As I see it, the high school graduation ceremony is the "capper," the last in a string of banquets, concerts and dinners squeezed into the final days of the school year. At these end-of-the-year events, awards are made, speeches given and teachers honored. Watching your kid receive an award is thrilling. Yet after sitting through back-to-back nights of these often lengthy ceremonies, even the most sentimental parents eventually agree that it is time to say goodbye to high school. Who among us, while vigorously applauding yet another worthy recipient of yet another distinguished award, has not glanced at the program and silently calculated how many more awards to go until we are outta here?
Nonetheless, on graduation day, parents occasionally fall victim to nostalgia. We feel the urge to slow things down, to relive the triumphs of our kid's high school career. Selective memory is at work here. We tend to recall the bright shining moments, the awards and the applause. We tend to forget the night of the two flat tires and the tense, table-slamming debates about Saturday night curfew.

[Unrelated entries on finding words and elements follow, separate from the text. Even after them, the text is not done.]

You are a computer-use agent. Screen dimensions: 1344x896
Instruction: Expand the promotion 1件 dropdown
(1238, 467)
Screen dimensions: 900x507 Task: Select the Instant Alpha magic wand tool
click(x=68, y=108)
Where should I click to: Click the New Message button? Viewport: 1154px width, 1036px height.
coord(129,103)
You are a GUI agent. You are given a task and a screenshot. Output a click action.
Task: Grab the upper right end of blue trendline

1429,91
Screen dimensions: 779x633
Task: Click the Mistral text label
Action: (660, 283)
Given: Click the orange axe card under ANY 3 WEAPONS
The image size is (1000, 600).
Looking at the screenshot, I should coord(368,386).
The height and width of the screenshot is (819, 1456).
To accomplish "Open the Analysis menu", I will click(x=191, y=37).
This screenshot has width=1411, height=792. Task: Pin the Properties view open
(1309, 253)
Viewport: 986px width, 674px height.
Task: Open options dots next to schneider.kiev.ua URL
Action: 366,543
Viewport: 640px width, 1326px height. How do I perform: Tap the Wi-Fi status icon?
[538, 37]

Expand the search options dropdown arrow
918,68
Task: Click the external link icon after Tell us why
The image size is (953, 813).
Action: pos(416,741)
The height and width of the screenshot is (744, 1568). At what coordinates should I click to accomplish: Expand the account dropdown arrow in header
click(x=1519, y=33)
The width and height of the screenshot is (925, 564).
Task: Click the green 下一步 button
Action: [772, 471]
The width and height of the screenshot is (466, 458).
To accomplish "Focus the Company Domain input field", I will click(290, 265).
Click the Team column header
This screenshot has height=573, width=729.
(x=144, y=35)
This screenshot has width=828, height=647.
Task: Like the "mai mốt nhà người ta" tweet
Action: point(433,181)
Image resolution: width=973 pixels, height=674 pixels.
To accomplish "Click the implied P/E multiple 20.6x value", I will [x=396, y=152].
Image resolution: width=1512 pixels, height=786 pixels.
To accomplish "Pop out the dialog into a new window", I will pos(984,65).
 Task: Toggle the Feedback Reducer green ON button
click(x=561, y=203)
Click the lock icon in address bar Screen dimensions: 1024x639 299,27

The graduates, on the other hand, seem itching to get moving. High school is history, and tempting forms of excitement -- from a week at Ocean City to the chance to live away from their parents -- are on the horizon.
The high school graduation experience reminds me of a family in the middle of a long car trip. The parents want to pause, to savor and appreciate the road just traveled. The graduate is more interested in what lies ahead, in seeing what is around the next bend. And in the back sits the little brother, making plans for the time when his big brother is gone and he is in the driver's seat.
And so today I will do what parents do in June. I will sit in the audience and watch my son walk across a stage and receive his high school diploma. This will happen at St. Paul's School in Baltimore County, but similar scenes will be played out at high schools throughout Maryland and the nation. At the end of the ceremony the kids will cheer, the moms will beam, and the dads will pick up the cameras and take snapshots. We will try to get the graduates to stand still, to freeze time. It won't work; they will be gone before we know it.